TASK DATA:
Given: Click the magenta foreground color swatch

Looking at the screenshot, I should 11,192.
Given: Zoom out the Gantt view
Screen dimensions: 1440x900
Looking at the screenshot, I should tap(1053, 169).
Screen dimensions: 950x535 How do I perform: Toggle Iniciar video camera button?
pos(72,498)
...
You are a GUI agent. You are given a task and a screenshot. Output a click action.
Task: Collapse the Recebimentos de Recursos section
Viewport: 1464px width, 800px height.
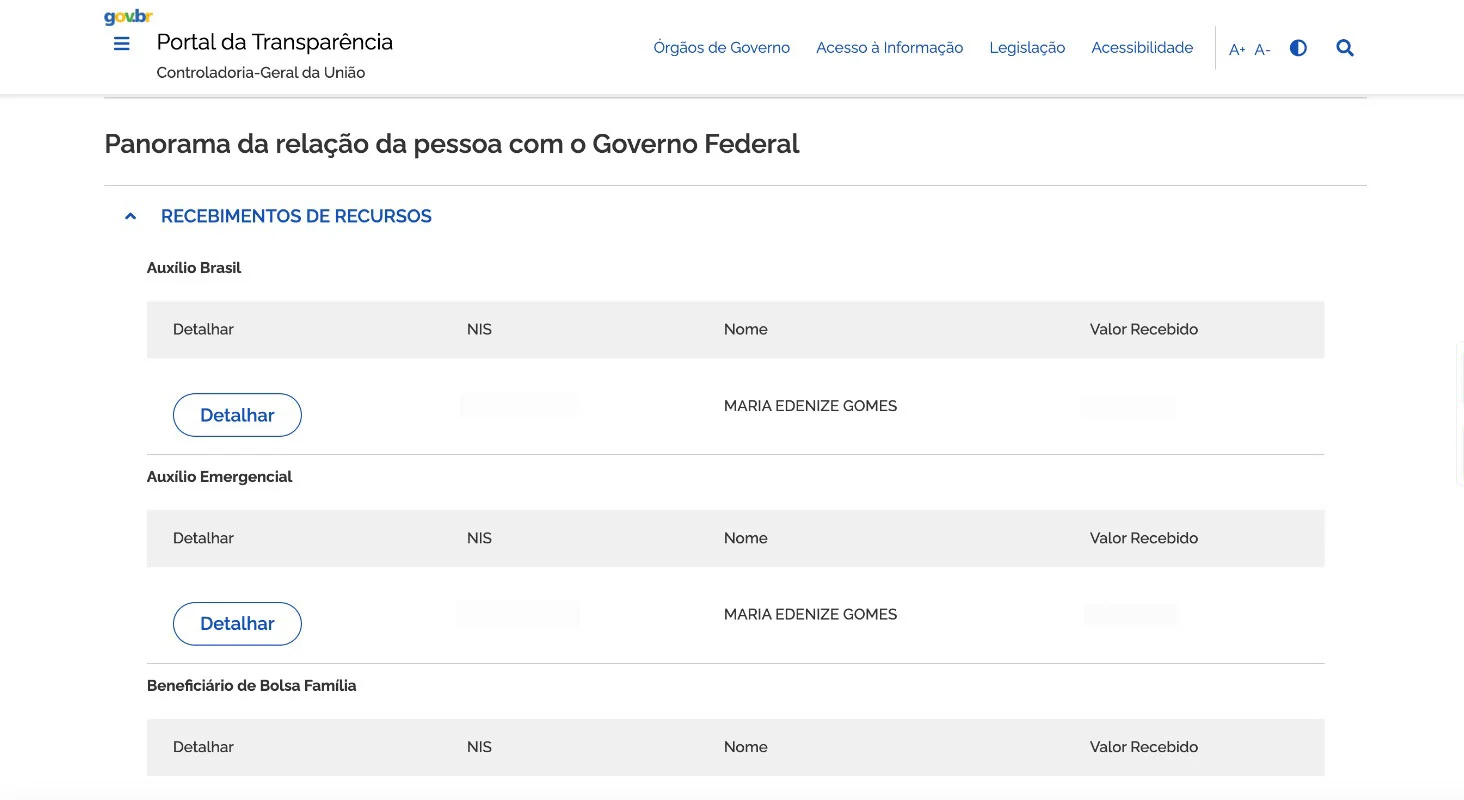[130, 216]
...
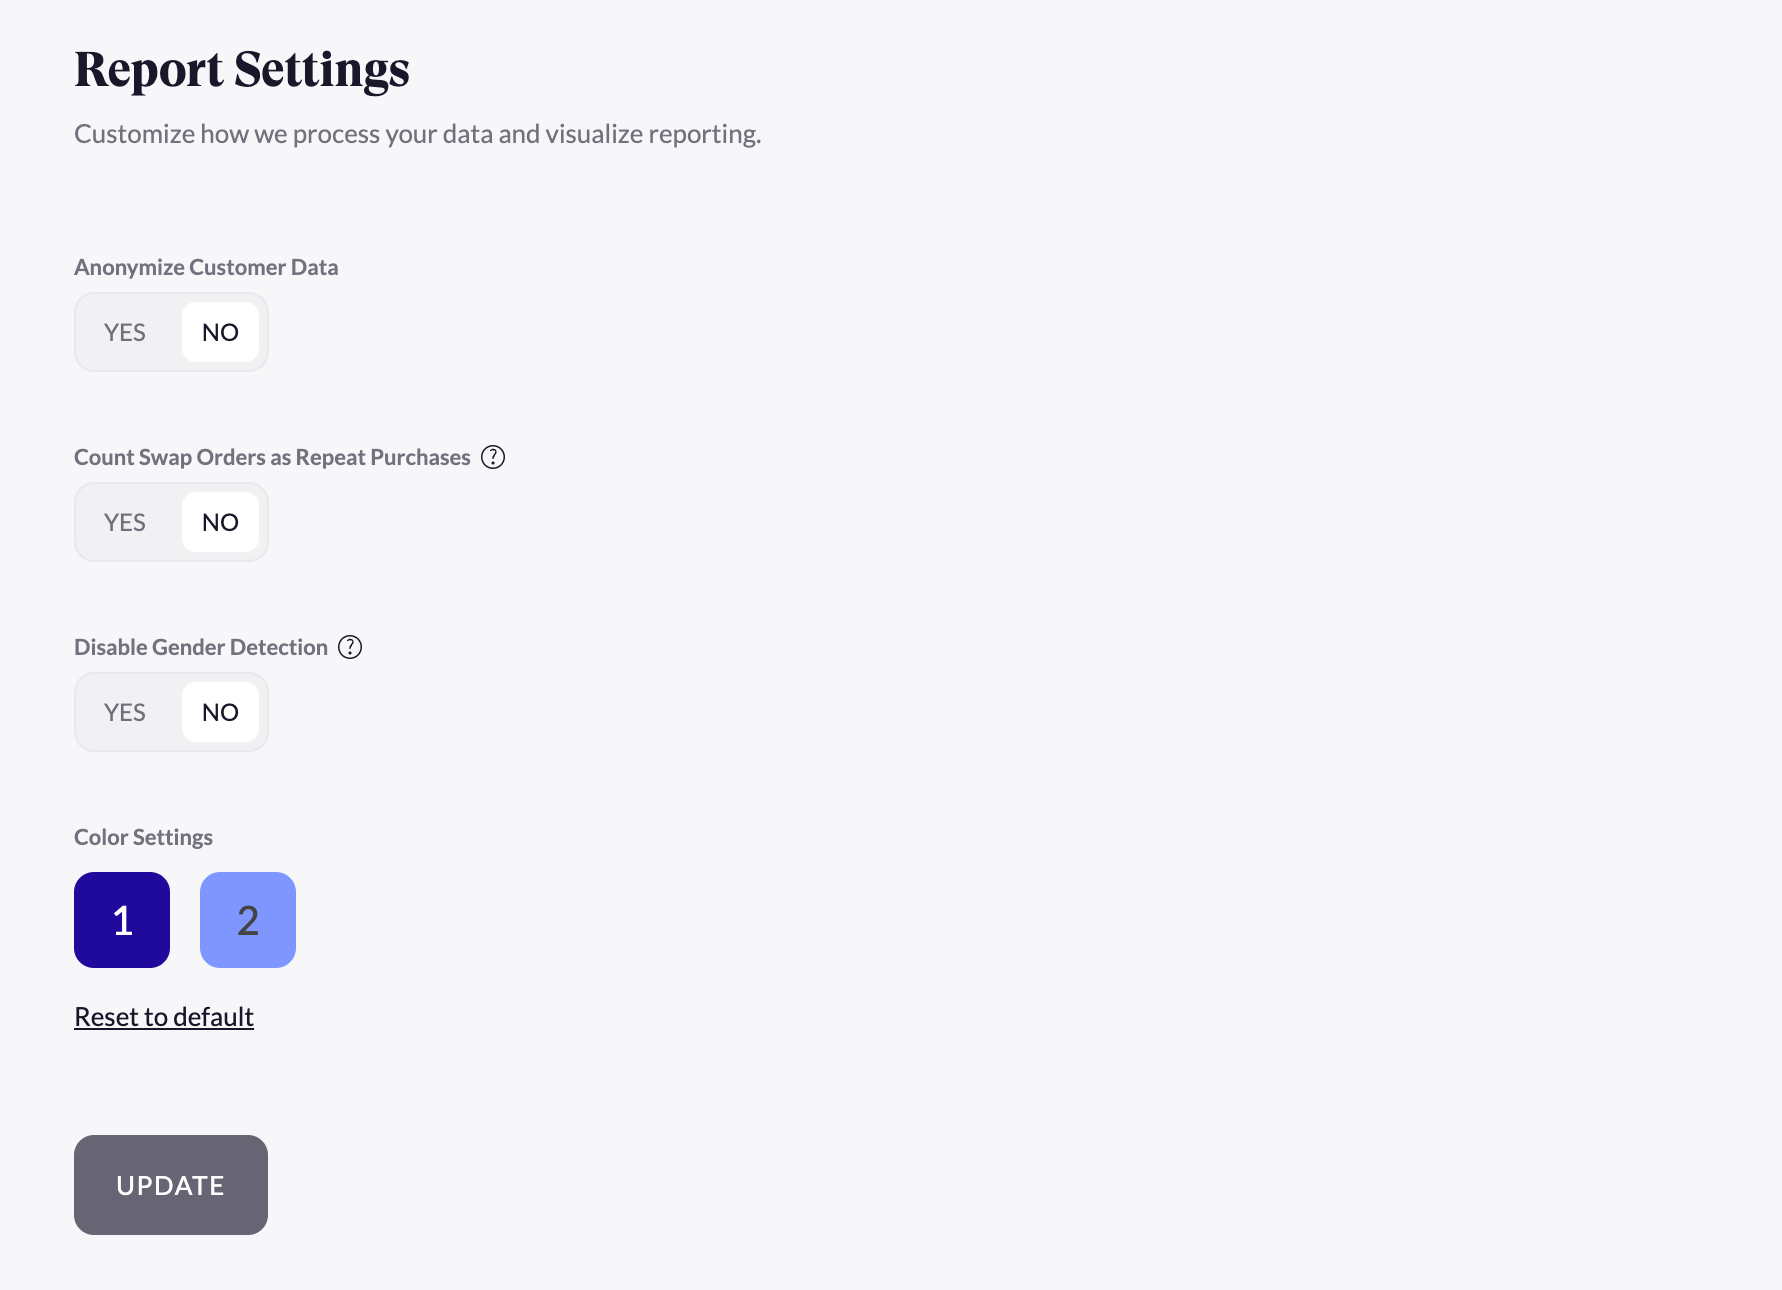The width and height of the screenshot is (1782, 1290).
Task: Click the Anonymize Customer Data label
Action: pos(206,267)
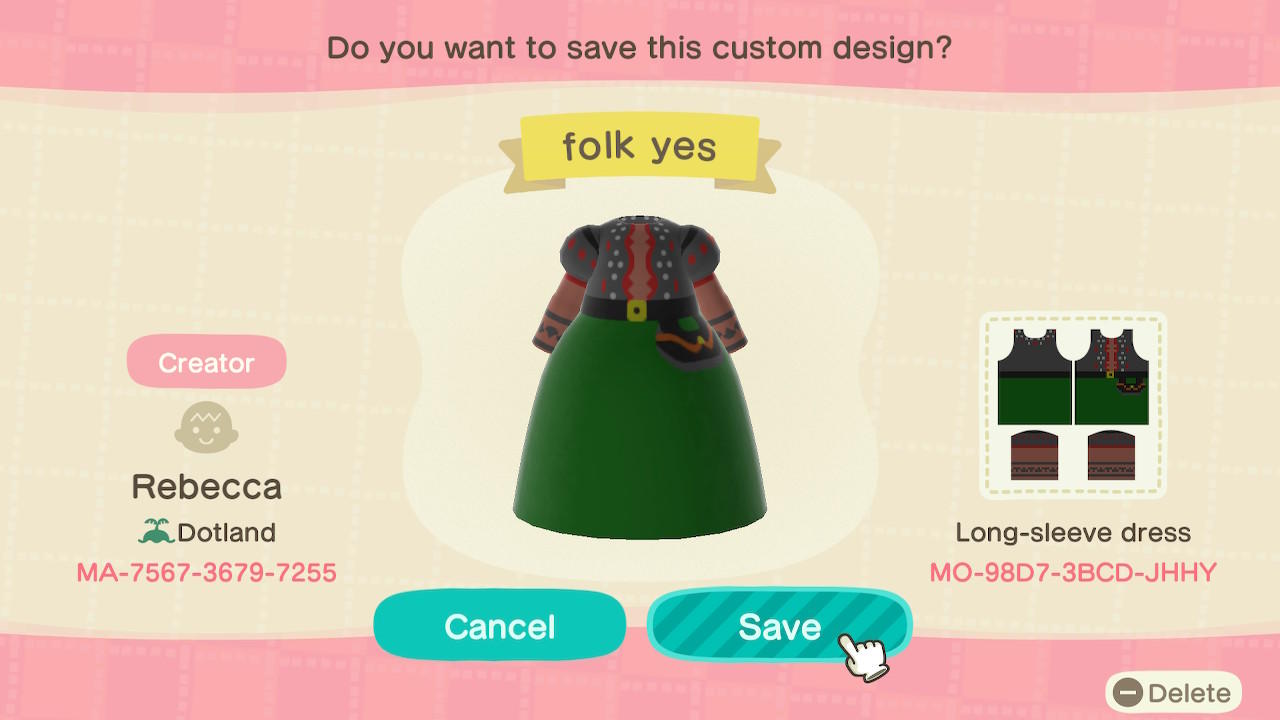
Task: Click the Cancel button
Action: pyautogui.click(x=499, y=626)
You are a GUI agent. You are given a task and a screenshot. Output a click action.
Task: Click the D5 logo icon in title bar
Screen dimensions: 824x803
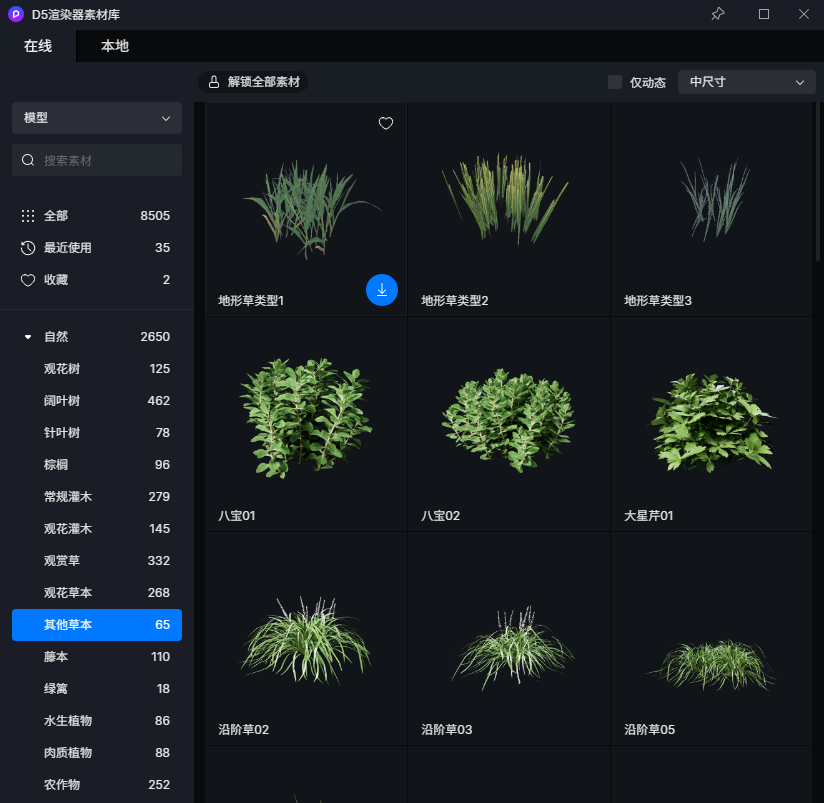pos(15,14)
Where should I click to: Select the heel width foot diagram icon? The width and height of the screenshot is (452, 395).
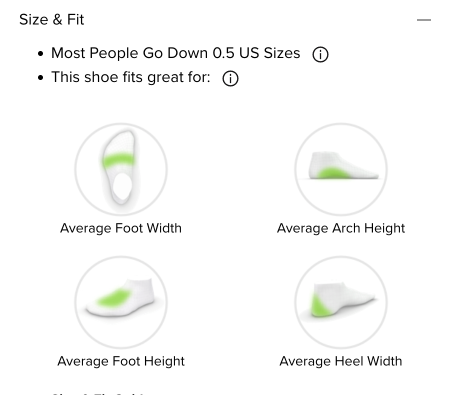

INSTRUCTIONS FOR THE TASK: Starting at the line with "Task: Click the D5 logo icon in title bar" in the entries above, write out every line exactly until the line with "Where should I" has been written. Include no pictures and nothing more.

OUTPUT FOR THIS TASK:
Task: Click the D5 logo icon in title bar
Screen dimensions: 824x803
pos(15,14)
Where should I click to: Select the heel width foot diagram icon? The width and height of the screenshot is (452, 395).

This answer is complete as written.